WORK ORDER →
Working through the data below, reproduce word for word the line with "Task: Reload the page using the refresh icon" and every line after it, both ends included, and omit the pictures.

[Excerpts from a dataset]
##############################
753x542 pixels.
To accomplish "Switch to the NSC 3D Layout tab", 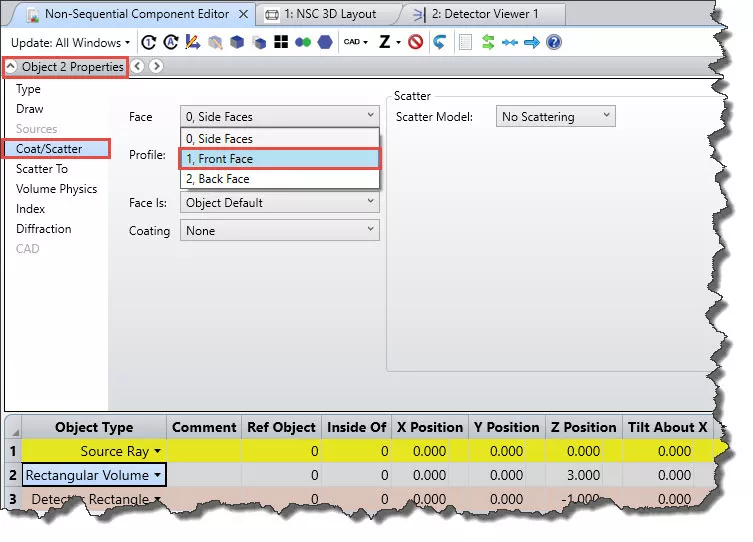I will coord(328,14).
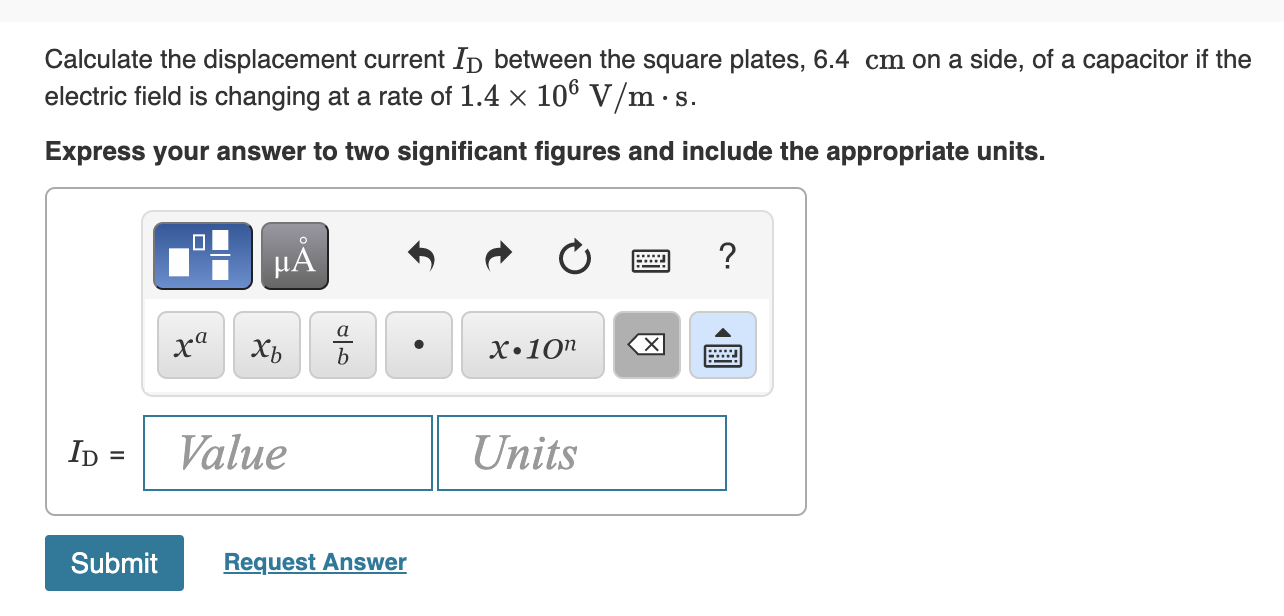This screenshot has height=616, width=1284.
Task: Submit the displacement current answer
Action: pos(114,563)
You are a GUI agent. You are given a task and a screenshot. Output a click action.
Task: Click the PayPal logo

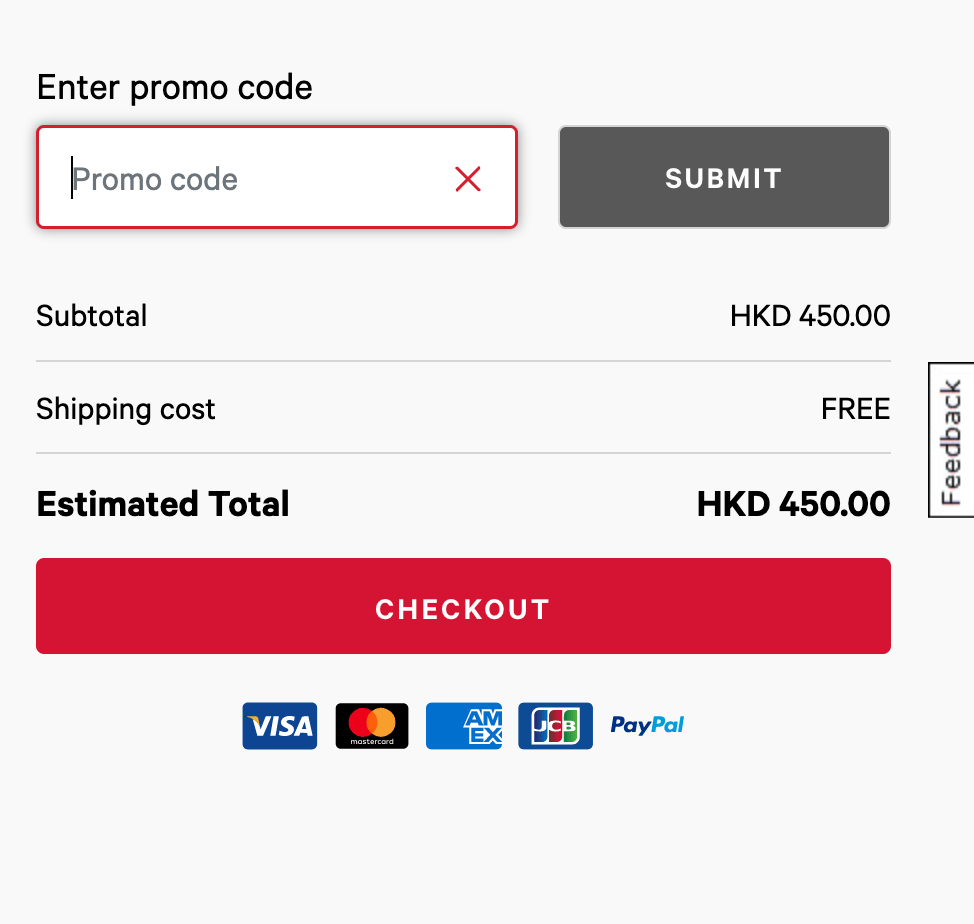(647, 725)
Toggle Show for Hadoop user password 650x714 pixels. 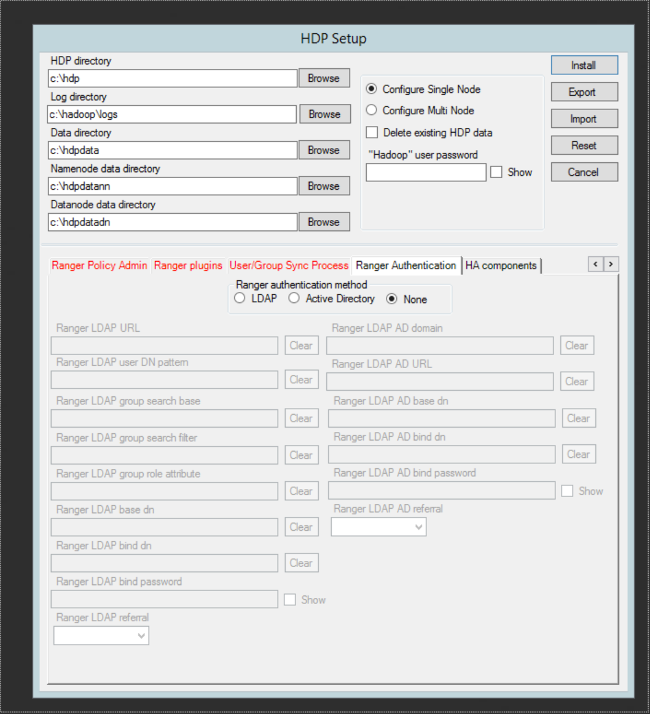point(496,172)
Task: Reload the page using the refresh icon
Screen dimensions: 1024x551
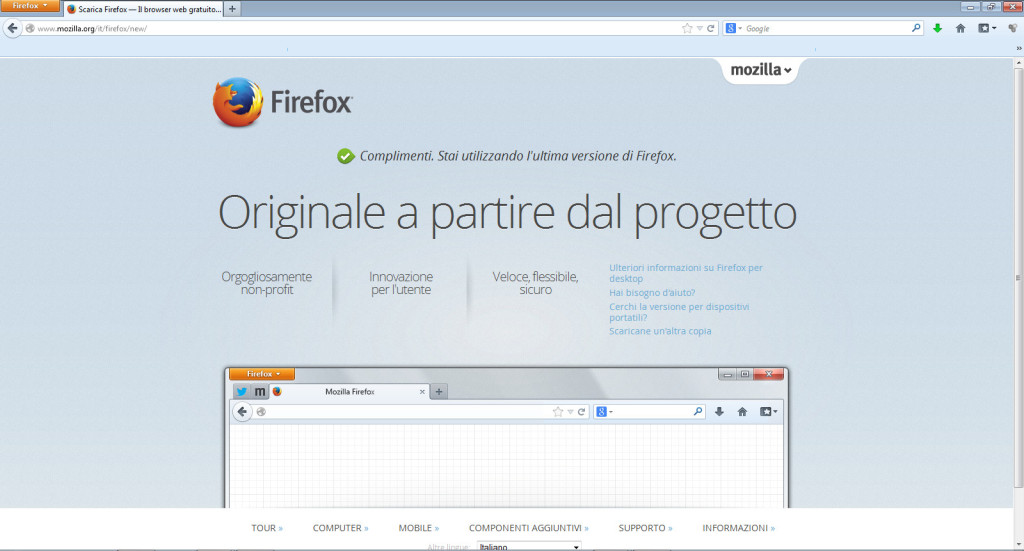Action: [x=711, y=28]
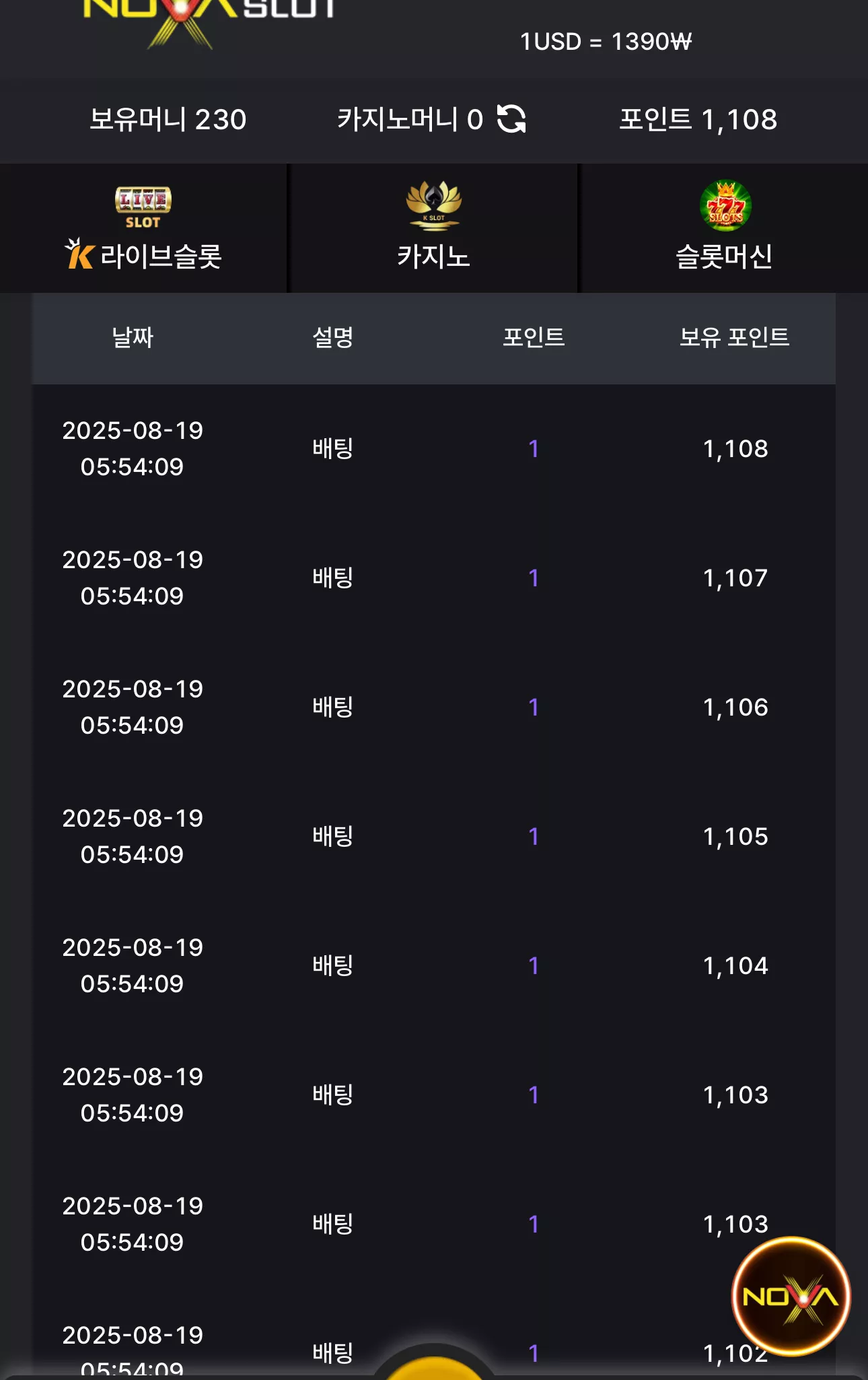The width and height of the screenshot is (868, 1380).
Task: Select the 날짜 column header
Action: click(133, 337)
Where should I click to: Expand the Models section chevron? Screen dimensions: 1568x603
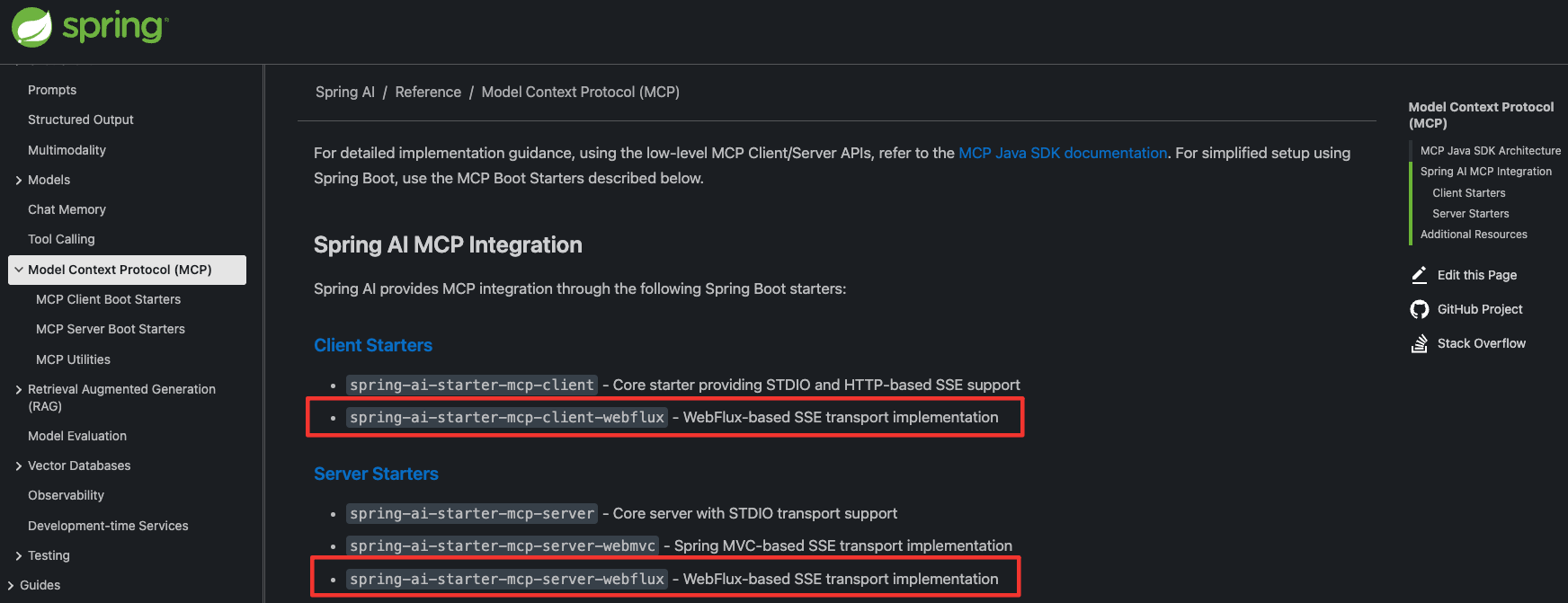coord(19,180)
##############################
FINAL ANSWER →
Task: Reload the page using the refresh icon
Screen dimensions: 1024x551
Action: [x=711, y=28]
The width and height of the screenshot is (868, 1380).
Task: Select the 날짜 column header
Action: click(133, 337)
Where should I click to: Expand the Models section chevron? Screen dimensions: 1568x603
coord(19,180)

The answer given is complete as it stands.